In the second paper, published in the Journal of the American Chemical Society (JACS), co-first authors Soomin Park and Alexandra Fischer—a postdoctoral researcher and a graduate student, respectively, in Fleming’s lab—used a new technique called snapshot transient absorption spectroscopy to monitor the interaction of chlorophyll and zeaxanthin (another antenna pigment) in intact thylakoid membranes from spinach. This novel method enabled them to gain insight into the molecular actors and mechanisms responsible for dissipation of the excess energy. The two key mechanisms are excitation energy transfer and charge transfer, both involving the zeaxanthin molecule which plays a central role in energy-dependent quenching in vivo.

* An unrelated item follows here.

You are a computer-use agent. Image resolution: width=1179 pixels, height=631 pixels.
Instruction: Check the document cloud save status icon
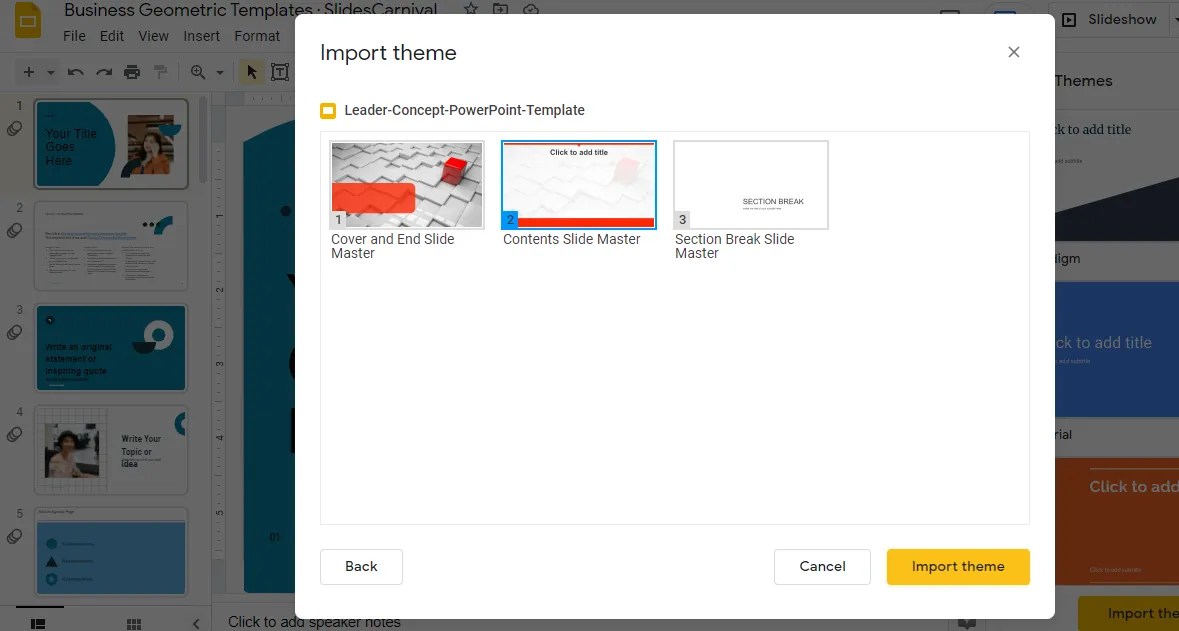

“One metaphor I really like to explain energy-dependent quenching is the fire extinguisher and the fire engine. When the fire breaks out, the fire extinguisher can be easily accessible so it can be a fast response until the fire engine arrives,” said Park. “When plants are suddenly exposed to high light intensity they need to relieve their oxidative stress, so by taking advantage of these two mechanisms energy-dependent quenching can serve as a fire extinguisher until other, longer time scale mechanisms can be activated.”
Fleming led the team that studied energy-dependent quenching using snapshot transient absorption spectroscopy. Additional MBIB collaborators were: faculty scientist Krishna Niyogi, research scientist Masakazu Iwai, and graduate students Collin Steen and Jonathan Morris. This research was supported by the DOE Office of Science.